FAI accounts revealed that they had a net bank debt of €38m at the end of 2009 and Delaney refused to deny that the FAI borrowed further cash subsequently to cover a €21.9m contribution towards the completion of the renovated Lansdowne Road earlier this year. He said the 2010 accounts would show what they owe.
Fears have been expressed that the overall debt is considerably larger, with the accounts showing liabilities to creditors falling due within one year at €53,981,886 and amounts falling due after more than one year at €22,735,432.
However, the FAI have agreed a longer arrangement with National Irish Bank, which means they can now repay a substantial €46m loan back over five years.
"The debt is not €76m, absolutely not," said Delaney, the association's €430,000 a year CEO. "I can categorically state that -- we have sold new seats since January 2010."
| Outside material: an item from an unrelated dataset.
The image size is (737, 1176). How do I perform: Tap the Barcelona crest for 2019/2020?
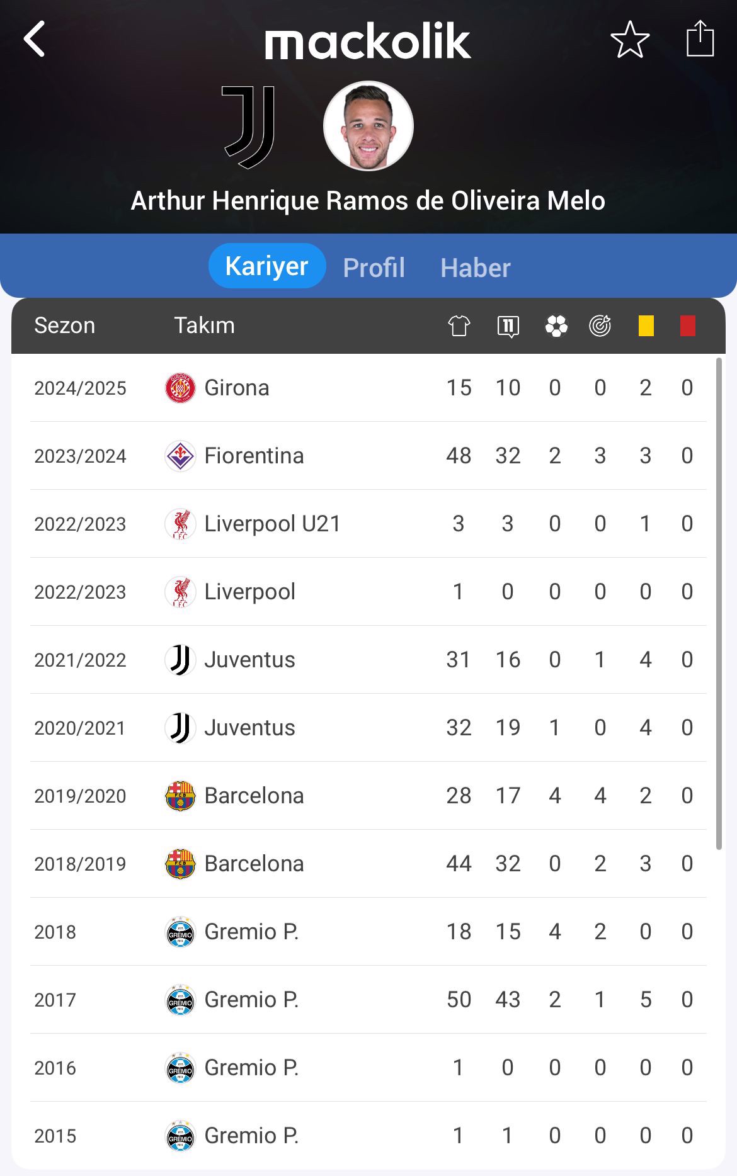180,796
Of course, the main income stream which the FAI are relying upon to cover their borrowings is the sale of 10,000 premium seats for the Aviva. Delaney said in his address to delegates that 6,300 have been sold, 'including sponsorship commitments.'
However, he admitted afterwards that the figure includes existing 10-year ticket holders from the old Lansdowne -- of which there is understood to be approximately 900 -- who haven't paid a cent since the launch of the Vantage Club scheme. Instead, Delaney is hoping that they renew their tickets in three years' time.
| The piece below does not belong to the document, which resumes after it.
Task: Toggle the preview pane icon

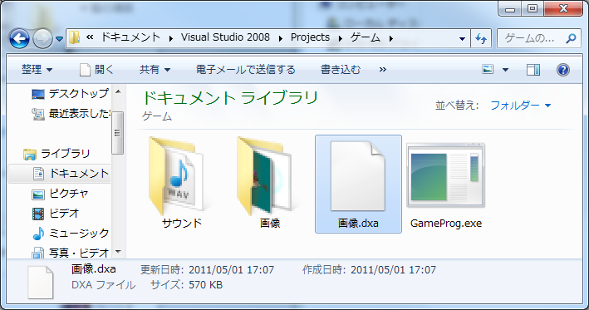Action: point(533,70)
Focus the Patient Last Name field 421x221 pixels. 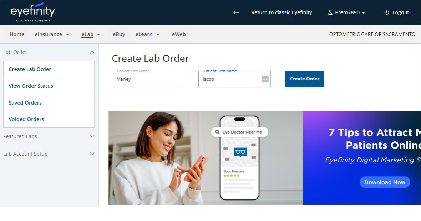tap(148, 79)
He could not reveal what percentage of the 6,300 related to contra deals or 'commitments' from sponsors, while admitting that those who bought in volume had secured discounts in addition to customers who paid up front.
Five-year tickets have also been sold to certain customers; even though a direct debit scheme stretched across the next decade was supposed to provide a constant stream of income up until 2020. Interest on their bank loans will kick into the accounts from 2010 onwards, adding to the strain.
When pressed on the actual level of sales from their heavily marketed Vantage Club project, which will now wind down, with the FAI taking control from the ticket sellers ISG, Delaney said: "You can use whatever language you like. There are 3,700 or 4,000 to sell. They are allocated. There are over 6,000 seats gone, that we cannot sell. There are roughly 3,700 -- a little more -- to sell."
At the launch of the scheme, back in September of 2008, Delaney and ISG stressed confidence that they could sell the full allocation of 10,000 seats -- which were priced between €12,000 and €32,000.
Delaney said, at that juncture, that the break-even point was the sale of 6,000 seats. He insists that remains the case, despite the considerable discounts and the revelation that approximately 900 seat holders haven't paid a cent in the interim period.
The FAI CEO attributes the retention of the 6,000 break-even mark to an increase in sponsorship -- with another significant deal to be announced in the coming weeks, following on from the arrival of '3' as primary sponsor.
Earlier, the FAI's Director of Finance, Mark O'Leary, gave a presentation to the meeting which pointed out that the association are not unusual in borrowing substantially to fund a stadium commitment. The Scottish and Welsh Rugby Unions' purchase of their respective homes, and the English FA's investment in Wembley Stadium, were cited as examples.
There were no questions from the floor, with the only comments from outside the top table consisting of eulogies to outgoing President David Blood -- who was replaced by Athlone man Paddy McCaul -- and to Delaney who was lauded by representatives of the provincial football association.
"We have delivered in the past and we will do so in the future," said Delaney, "Irish football is in good health."